Arrange as a JSON list of strings, one per line and with blank lines omitted, the lines starting with the line that contains "Where should I click to: Expand" and going on through the line that contains "tap(602, 643)". Include only those lines.

start The input

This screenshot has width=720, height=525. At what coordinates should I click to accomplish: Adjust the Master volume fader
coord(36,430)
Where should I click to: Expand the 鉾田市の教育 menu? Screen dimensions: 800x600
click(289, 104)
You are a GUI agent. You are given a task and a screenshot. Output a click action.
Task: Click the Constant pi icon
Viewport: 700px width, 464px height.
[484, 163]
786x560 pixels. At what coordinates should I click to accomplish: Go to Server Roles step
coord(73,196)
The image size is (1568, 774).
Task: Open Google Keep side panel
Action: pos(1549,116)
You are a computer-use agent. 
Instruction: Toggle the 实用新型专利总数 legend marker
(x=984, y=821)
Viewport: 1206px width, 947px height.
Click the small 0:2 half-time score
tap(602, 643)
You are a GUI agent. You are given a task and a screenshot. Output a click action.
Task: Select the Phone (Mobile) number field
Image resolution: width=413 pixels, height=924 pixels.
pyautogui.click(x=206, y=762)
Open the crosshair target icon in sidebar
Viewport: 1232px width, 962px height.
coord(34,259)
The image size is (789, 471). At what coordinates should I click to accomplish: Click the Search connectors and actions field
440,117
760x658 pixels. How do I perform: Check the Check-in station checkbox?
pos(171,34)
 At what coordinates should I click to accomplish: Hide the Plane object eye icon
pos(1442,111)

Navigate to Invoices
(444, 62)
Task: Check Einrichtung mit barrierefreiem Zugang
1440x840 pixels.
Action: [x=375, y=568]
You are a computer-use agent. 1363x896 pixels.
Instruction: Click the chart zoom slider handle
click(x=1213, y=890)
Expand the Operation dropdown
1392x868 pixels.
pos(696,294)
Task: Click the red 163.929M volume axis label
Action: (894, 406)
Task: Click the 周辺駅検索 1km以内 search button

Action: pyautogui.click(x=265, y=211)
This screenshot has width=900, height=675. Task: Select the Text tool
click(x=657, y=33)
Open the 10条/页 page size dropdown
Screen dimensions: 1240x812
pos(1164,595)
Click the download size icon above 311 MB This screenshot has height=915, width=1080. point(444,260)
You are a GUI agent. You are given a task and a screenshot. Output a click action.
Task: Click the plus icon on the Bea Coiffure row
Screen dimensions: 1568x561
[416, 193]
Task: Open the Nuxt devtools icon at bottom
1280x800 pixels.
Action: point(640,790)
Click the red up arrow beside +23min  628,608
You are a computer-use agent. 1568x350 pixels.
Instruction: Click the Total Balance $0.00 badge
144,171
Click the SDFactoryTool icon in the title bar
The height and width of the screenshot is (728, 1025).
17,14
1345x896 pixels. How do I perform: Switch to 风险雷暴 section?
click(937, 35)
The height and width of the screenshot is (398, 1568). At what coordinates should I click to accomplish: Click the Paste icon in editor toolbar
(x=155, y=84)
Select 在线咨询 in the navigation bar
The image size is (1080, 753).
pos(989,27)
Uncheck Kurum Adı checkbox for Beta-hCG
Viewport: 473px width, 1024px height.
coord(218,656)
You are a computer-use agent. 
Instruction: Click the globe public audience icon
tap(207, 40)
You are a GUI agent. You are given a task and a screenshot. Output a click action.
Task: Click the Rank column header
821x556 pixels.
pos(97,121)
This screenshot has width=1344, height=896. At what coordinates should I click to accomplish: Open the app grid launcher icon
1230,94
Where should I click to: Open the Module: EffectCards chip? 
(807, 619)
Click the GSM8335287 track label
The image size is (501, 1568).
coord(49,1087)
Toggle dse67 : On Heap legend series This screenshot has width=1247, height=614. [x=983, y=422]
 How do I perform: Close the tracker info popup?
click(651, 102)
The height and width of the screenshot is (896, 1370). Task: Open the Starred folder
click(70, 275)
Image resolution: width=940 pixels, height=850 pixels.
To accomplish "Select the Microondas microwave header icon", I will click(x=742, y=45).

end The input

### Correct result:
[
  "Where should I click to: Expand the 鉾田市の教育 menu? Screen dimensions: 800x600",
  "click(289, 104)",
  "You are a GUI agent. You are given a task and a screenshot. Output a click action.",
  "Task: Click the Constant pi icon",
  "Viewport: 700px width, 464px height.",
  "[484, 163]",
  "786x560 pixels. At what coordinates should I click to accomplish: Go to Server Roles step",
  "coord(73,196)",
  "The image size is (1568, 774).",
  "Task: Open Google Keep side panel",
  "Action: pos(1549,116)",
  "You are a computer-use agent. ",
  "Instruction: Toggle the 实用新型专利总数 legend marker",
  "(x=984, y=821)",
  "Viewport: 1206px width, 947px height.",
  "Click the small 0:2 half-time score",
  "tap(602, 643)"
]